Comedy has not thrived on broadcast on Friday night since the long-gone days of TGIF. The most recent attempt to program sitcoms on that night came when the CW moved black comedies "Everybody Hates Chris" and "The Game" to Friday last year.
They averaged less than 2 million total viewers and adults 18-49 ratings of less than 1.0, much lower than they performed the previous year on a different night.
Fox has tried and failed before to program a Friday comedy block, most recently with "Wanda at Large" and "Luis" in 2003, both of which were quickly canceled.
There's no reason to believe it will be different for "Brothers," which has received mixed reviews and was voted the new show most likely to bomb by Media Life readers in a recent poll.
The show is paired with "'Til Death," the fourth-year Fox sitcom that has performed so poorly that it was yanked at midseason last year and has been given a creative makeover since.

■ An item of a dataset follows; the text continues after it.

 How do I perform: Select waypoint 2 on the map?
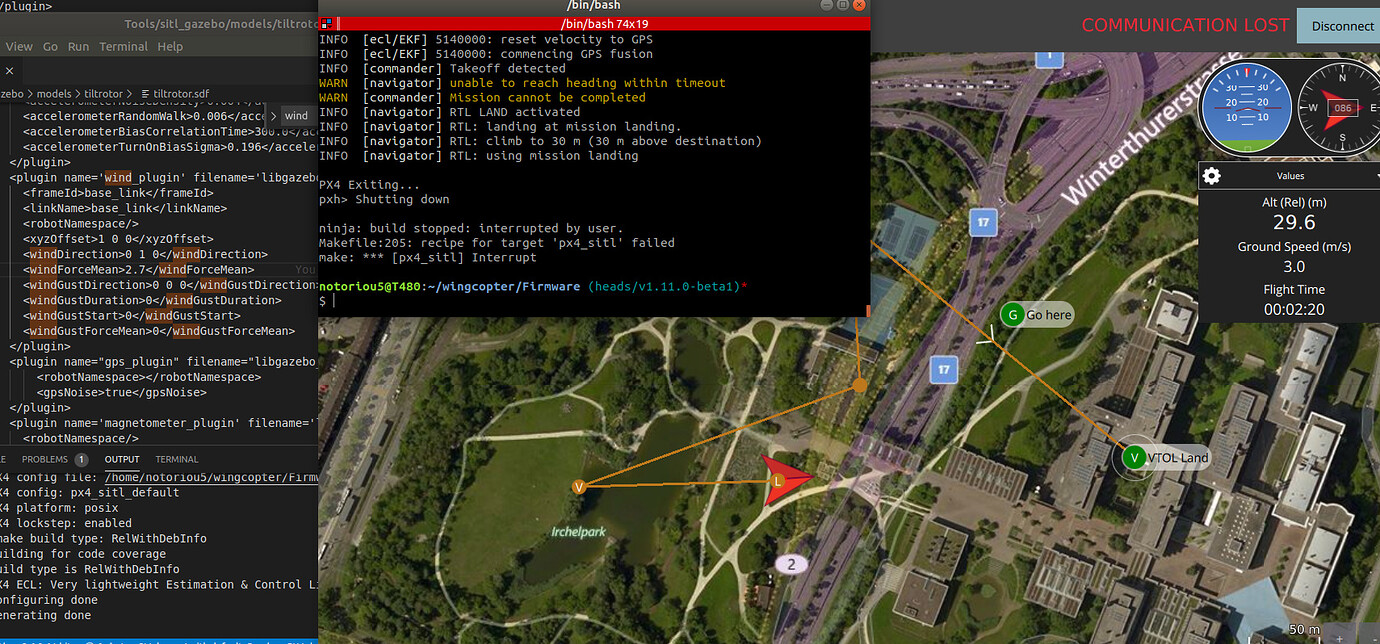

Even more daunting, "Brothers" faces a stable of veteran shows with proven audiences, which will make it hard for the program to find a viewership base. CBS's "Ghost Whisperer" will likely win the timeslot, with NBC's "Law & Order" pulling a small but loyal audience and families gravitating toward long-running ABC reality show "Supernanny."
"Brothers'" biggest competition may actually come from cable, where viewers look for Friday comedy these days. Disney Channel has a stable of young-skewing comedies and movies, while Nickelodeon has cartoons or "iCarly" repeats.
The buzz
"Brothers" has only one thing going for it, and that is that fact that, nearly a decade after the premiere of "The Bernie Mac Show" revitalized the genre, it's the only non-animated show on broadcast that focuses on a black family.

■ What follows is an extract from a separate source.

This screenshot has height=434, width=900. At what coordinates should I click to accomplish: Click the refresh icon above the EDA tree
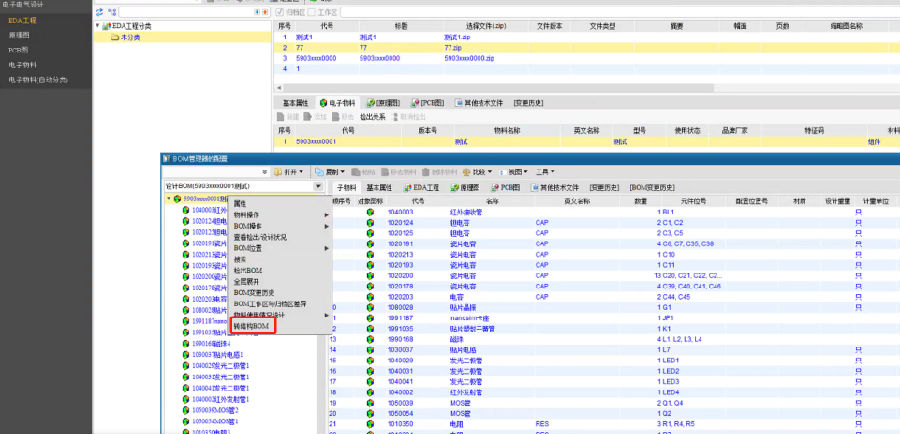click(x=100, y=10)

Diversity advocates have lauded Fox for reaching out to this audience, especially in the wake of the CW's cancellation of " Chris" and " Game," the only other African-American focused comedies. That's been the focus of most of the "Brothers" buzz.
But the negative, namely the disjointed writing, tired premise and terrible timeslot, firmly outweighs the positive for this show, leading media people to predict that "Brothers" will last only a few months, if that long.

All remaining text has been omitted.